(Material shown):
○ ○ ○ ○ ○

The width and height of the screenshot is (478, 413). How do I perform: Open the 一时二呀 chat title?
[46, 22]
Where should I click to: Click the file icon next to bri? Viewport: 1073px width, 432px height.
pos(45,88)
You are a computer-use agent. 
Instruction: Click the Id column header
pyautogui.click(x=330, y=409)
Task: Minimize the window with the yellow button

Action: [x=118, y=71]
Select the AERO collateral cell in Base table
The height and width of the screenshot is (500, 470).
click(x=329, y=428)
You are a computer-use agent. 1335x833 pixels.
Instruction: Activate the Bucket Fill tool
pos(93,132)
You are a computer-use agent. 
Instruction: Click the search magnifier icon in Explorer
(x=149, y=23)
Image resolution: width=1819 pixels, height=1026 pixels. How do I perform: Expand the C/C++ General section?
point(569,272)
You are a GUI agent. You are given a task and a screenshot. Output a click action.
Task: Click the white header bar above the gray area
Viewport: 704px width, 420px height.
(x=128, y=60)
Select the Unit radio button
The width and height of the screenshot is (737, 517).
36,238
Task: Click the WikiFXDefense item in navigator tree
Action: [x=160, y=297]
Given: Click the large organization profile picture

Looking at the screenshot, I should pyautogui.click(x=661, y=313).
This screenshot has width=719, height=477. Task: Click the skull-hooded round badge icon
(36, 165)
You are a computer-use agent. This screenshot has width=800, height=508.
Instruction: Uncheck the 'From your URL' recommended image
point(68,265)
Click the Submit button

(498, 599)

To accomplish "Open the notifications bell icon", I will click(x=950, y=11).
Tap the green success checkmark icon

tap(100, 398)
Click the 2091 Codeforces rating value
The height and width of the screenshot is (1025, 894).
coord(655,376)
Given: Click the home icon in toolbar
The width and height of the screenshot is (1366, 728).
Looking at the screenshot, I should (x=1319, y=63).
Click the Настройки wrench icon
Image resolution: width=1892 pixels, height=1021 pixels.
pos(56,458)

○ ○ ○ ○ ○

(Exercise): The full data, transcribed without change, is the expected answer.

(Final answer):
The width and height of the screenshot is (478, 413). How do I perform: Open the 一时二呀 chat title?
[46, 22]
Where should I click to: Click the file icon next to bri? Viewport: 1073px width, 432px height.
pos(45,88)
You are a computer-use agent. 
Instruction: Click the Id column header
pyautogui.click(x=330, y=409)
Task: Minimize the window with the yellow button

Action: [x=118, y=71]
Select the AERO collateral cell in Base table
The height and width of the screenshot is (500, 470).
click(x=329, y=428)
You are a computer-use agent. 1335x833 pixels.
Instruction: Activate the Bucket Fill tool
pos(93,132)
You are a computer-use agent. 
Instruction: Click the search magnifier icon in Explorer
(x=149, y=23)
Image resolution: width=1819 pixels, height=1026 pixels. How do I perform: Expand the C/C++ General section?
point(569,272)
You are a GUI agent. You are given a task and a screenshot. Output a click action.
Task: Click the white header bar above the gray area
Viewport: 704px width, 420px height.
(x=128, y=60)
Select the Unit radio button
The width and height of the screenshot is (737, 517).
36,238
Task: Click the WikiFXDefense item in navigator tree
Action: [x=160, y=297]
Given: Click the large organization profile picture

Looking at the screenshot, I should pyautogui.click(x=661, y=313).
This screenshot has width=719, height=477. Task: Click the skull-hooded round badge icon
(36, 165)
You are a computer-use agent. This screenshot has width=800, height=508.
Instruction: Uncheck the 'From your URL' recommended image
point(68,265)
Click the Submit button

(498, 599)

To accomplish "Open the notifications bell icon", I will click(x=950, y=11).
Tap the green success checkmark icon

tap(100, 398)
Click the 2091 Codeforces rating value
The height and width of the screenshot is (1025, 894).
coord(655,376)
Given: Click the home icon in toolbar
The width and height of the screenshot is (1366, 728).
Looking at the screenshot, I should (x=1319, y=63).
Click the Настройки wrench icon
Image resolution: width=1892 pixels, height=1021 pixels.
pos(56,458)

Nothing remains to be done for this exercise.